Metadata-Version: 2.1
Name: simstring-fast
Version: 0.1.0
Summary: A fork of the Python implementation of the SimString by (Katsuma Narisawa), a simple and efficient algorithm for approximate string matching. Uses mypyc to improve speed
Home-page: https://github.com/icfly2/simstring-fast
Author: Banking Circle
Author-email: advancedanalytics@bankingcircle.com
License: UNKNOWN
Project-URL: Documentation, https://icfly2.github.io/simstring-fast/
Project-URL: Funding, https://www.bankingcircle.com/
Project-URL: Source, https://github.com/icfly2/simstring-fast
Project-URL: Tracker, https://github.com/icfly2/simstring-fast/issues
Description: # simstring
        [![PyPI - Status](https://img.shields.io/pypi/status/simstring-fast.svg)](https://pypi.org/project/simstring-fast/)
        [![PyPI version](https://badge.fury.io/py/simstring-fast.svg)](https://badge.fury.io/py/simstring-fast)
        ![PyPI - Python Version](https://img.shields.io/pypi/pyversions/simstring-fast)
        [![MIT License](http://img.shields.io/badge/license-MIT-blue.svg?style=flat)](LICENSE)
        
        A Python implementation of the [SimString](http://www.chokkan.org/software/simstring/index.html.en), a simple and efficient algorithm for approximate string matching.
        
        Docs are [here](https://banking-circle-advanced-analytics.github.io/simstring-fast/)
        
        ## Features
        With this library, you can extract strings/texts which has certain similarity from large amount of strings/texts. It will help you when you develop applications related to language processing.
        
        This library supports variety of similarity functions such as Cossine similarity, Jaccard similarity, and supports Word N-gram and Character N-gram as features.
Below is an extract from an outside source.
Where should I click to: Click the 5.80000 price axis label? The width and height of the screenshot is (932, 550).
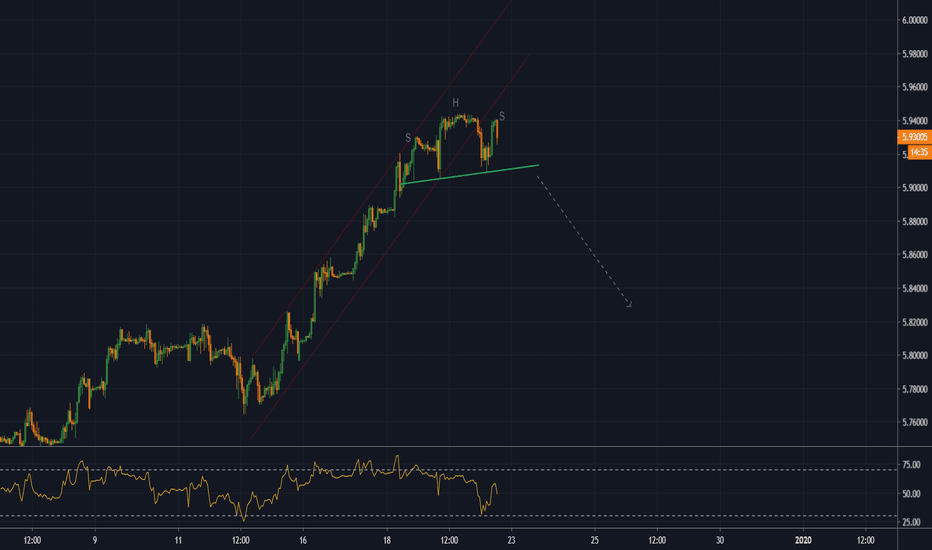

You can also implement your own feature extractor easily.
        
        SimString has the following features:
        
        * Fast algorithm for approximate string retrieval.
        * 100% exact retrieval. Although some algorithms allow misses (false positives) for faster query response, SimString is guaranteed to achieve 100% correct retrieval with fast query response.
        * Unicode support.
        * Extensibility. You can implement your own feature extractor easily.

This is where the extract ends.